WRITTEN PROBLEM:
Repeat the data below word for word, from the line with "Task: Pick the caption '(d) 上行流向心汇流量'" up to and including the last line of the data, and output nothing else.

(Dataset entries)
◆ ◆ ◆ ◆ ◆ ◆ ◆

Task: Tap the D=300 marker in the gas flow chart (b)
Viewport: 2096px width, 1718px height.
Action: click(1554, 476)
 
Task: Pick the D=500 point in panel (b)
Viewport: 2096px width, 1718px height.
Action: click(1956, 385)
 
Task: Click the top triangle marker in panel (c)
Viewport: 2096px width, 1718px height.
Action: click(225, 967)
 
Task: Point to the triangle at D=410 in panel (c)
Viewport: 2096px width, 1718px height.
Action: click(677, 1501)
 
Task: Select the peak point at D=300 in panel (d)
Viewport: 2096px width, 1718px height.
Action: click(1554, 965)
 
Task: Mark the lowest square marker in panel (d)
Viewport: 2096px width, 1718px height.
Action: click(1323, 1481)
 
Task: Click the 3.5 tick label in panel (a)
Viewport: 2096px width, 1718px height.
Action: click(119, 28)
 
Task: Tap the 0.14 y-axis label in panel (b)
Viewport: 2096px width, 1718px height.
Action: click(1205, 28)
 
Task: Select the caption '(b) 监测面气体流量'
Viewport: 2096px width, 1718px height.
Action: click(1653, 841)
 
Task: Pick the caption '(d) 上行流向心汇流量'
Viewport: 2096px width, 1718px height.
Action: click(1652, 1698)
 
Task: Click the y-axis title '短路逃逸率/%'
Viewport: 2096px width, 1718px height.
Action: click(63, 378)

◆ ◆ ◆ ◆ ◆ ◆ ◆

THE COMPLETED TASK:
Task: Pick the caption '(d) 上行流向心汇流量'
Viewport: 2096px width, 1718px height.
Action: click(1652, 1698)
 
Task: Click the y-axis title '短路逃逸率/%'
Viewport: 2096px width, 1718px height.
Action: click(63, 378)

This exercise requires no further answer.